_What is expected_: All lines from the one containing "The width and height of the screenshot is (1400, 846)." to the end of the entries below should be output exactly as they appear. No other lines should be output.

Collected data:
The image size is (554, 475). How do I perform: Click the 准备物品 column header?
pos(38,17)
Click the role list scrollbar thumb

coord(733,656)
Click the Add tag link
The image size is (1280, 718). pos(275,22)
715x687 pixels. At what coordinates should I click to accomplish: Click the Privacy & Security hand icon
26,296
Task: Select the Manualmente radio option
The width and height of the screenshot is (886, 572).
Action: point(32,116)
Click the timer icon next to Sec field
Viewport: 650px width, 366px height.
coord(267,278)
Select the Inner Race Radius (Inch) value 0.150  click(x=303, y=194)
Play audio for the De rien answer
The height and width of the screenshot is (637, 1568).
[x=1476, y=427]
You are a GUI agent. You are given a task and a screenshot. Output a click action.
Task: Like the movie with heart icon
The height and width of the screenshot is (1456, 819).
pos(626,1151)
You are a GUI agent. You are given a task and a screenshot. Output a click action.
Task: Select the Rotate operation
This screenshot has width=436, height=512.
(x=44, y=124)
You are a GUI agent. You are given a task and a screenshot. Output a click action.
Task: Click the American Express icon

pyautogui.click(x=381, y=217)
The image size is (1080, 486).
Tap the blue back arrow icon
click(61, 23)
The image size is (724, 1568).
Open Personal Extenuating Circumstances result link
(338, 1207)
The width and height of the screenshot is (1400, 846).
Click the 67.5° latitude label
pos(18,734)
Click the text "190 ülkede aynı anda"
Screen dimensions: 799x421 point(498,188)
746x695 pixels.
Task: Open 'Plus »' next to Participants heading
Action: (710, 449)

_Response to this exercise_:
The width and height of the screenshot is (1400, 846).
Click the 67.5° latitude label
pos(18,734)
Click the text "190 ülkede aynı anda"
Screen dimensions: 799x421 point(498,188)
746x695 pixels.
Task: Open 'Plus »' next to Participants heading
Action: (710, 449)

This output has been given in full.